Source extract –
This code has to be in JIT already (with probably some helper function
outside), so it could be rather complicated, but it is doable of course.
> This sounds horribly like the C rule of don't rely on automatic variables
> after the return from longjump.
>
> No. I don't have an answer.
But I have a proposal:
- Normal runloops don't have a problem with longjmp
- JIT could have it's own low level exception handler:
* gets jumped to, so registers are still ok
* saves processor registers to parrots
* then longjmps to parrot handler
As we already seem to need to restore processor registers on resume, we
could do the reverse thing on exception too.
> Nicholas Clark
leo
Jason Gloudon
> - Normal runloops don't have a problem with longjmp
>
> - JIT could have it's own low level exception handler:
> * gets jumped to, so registers are still ok
I am not clear how this works if the exception is triggered in a C function
called from JIT code.
> * saves processor registers to parrots
> * then longjmps to parrot handler
>
> As we already seem to need to restore processor registers on resume, we
> could do the reverse thing on exception too.
>
>
> >Nicholas Clark
>
> leo
--
Jason
Jason Gloudon
> But I have a proposal:
>
> - Normal runloops don't have a problem with longjmp
>
> - JIT could have it's own low level exception handler:
What happens when C code called from the JIT generated code generates an
exception ?

Data records –
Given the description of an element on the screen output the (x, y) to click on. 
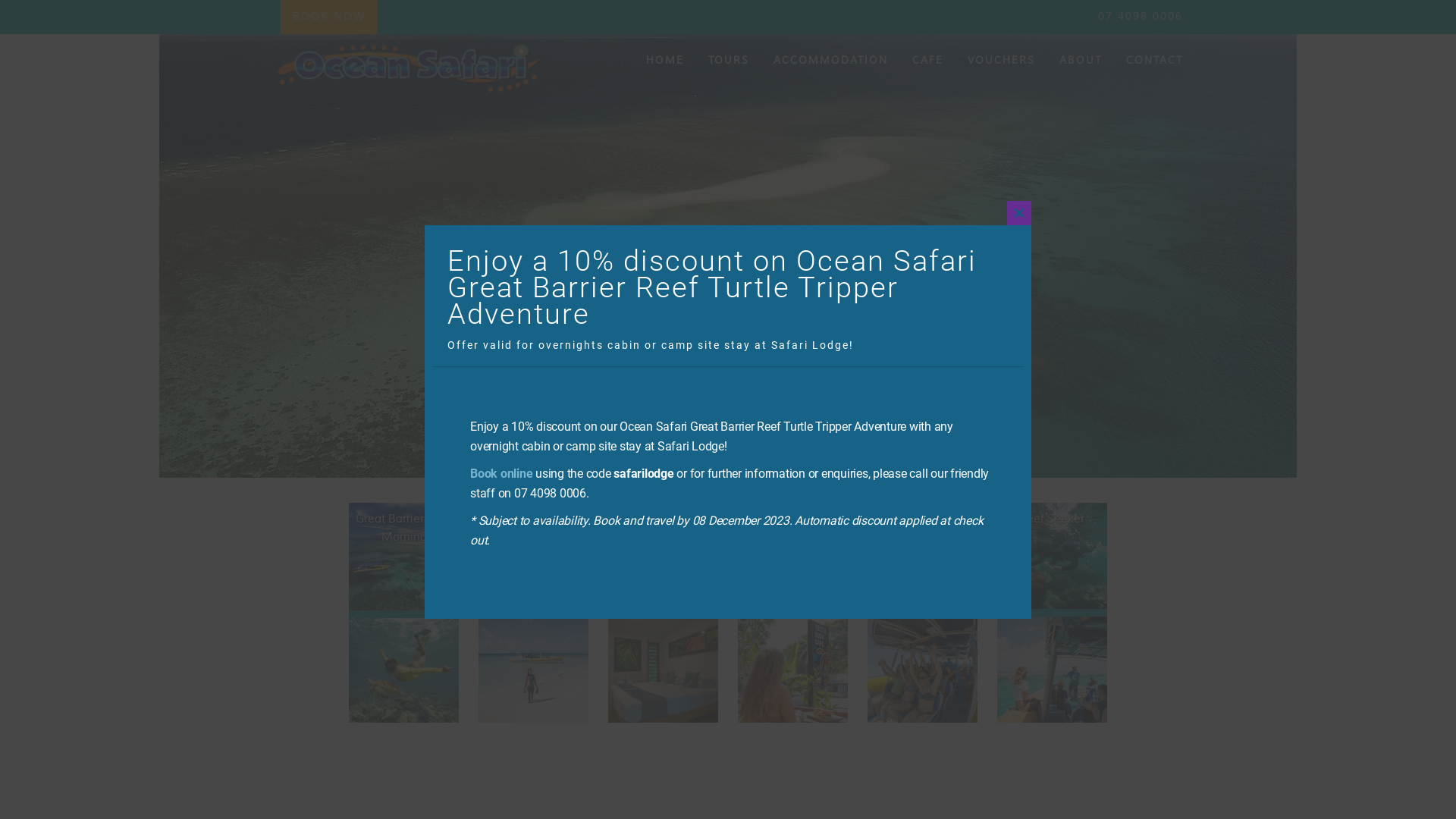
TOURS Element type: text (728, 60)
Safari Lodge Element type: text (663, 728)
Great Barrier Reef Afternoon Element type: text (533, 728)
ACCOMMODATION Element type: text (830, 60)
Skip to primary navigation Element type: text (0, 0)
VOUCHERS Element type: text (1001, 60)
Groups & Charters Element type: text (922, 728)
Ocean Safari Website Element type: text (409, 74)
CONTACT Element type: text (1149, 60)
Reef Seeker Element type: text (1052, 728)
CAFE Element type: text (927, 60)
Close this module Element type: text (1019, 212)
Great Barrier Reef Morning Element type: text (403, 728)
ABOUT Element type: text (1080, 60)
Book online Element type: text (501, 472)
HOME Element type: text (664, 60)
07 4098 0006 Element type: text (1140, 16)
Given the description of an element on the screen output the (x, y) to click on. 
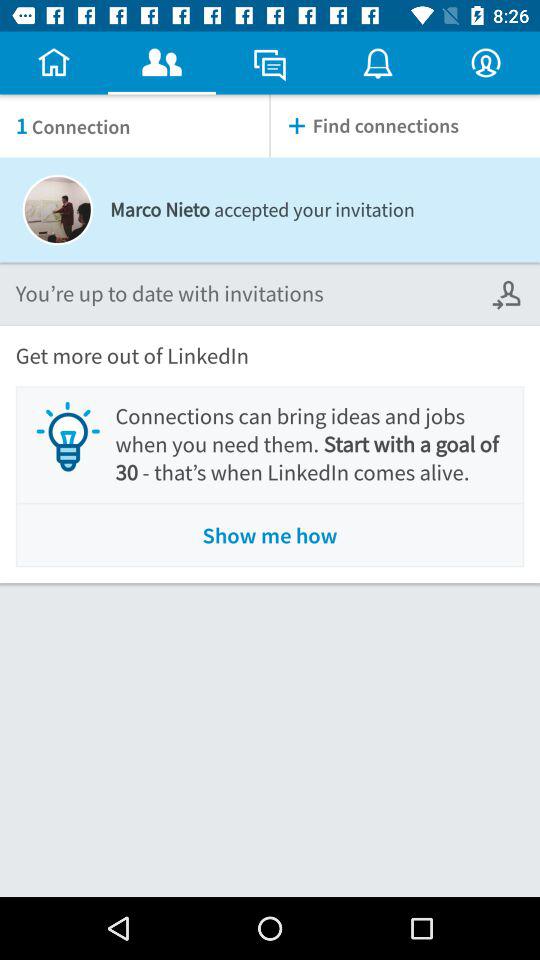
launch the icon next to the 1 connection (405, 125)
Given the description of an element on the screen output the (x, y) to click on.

To do –
1 - In the JIT exception thread, what does the proposed low-level exception handler do after it saves processor registers to parrots?
2 - Output the JIT exception thread from "This code has" up to and including "return from longjump.".
3 - Decide whether each statement agrees with the JIT exception thread, answering yes or no and quoting the deciding words: (a) Normal runloops have a problem with longjmp. (b) The JIT's own exception handler would save processor registers to parrots. (c) The code under discussion has to be in JIT already.
Rely only on the JIT exception thread to respond.

Replies –
1 - It longjmps to the parrot handler.

2 -
This code has to be in JIT already (with probably some helper function
outside), so it could be rather complicated, but it is doable of course.
> This sounds horribly like the C rule of don't rely on automatic variables
> after the return from longjump.

3 -
(a) No: "Normal runloops don't have a problem with longjmp"
(b) Yes: "saves processor registers to parrots"
(c) Yes: "This code has to be in JIT already"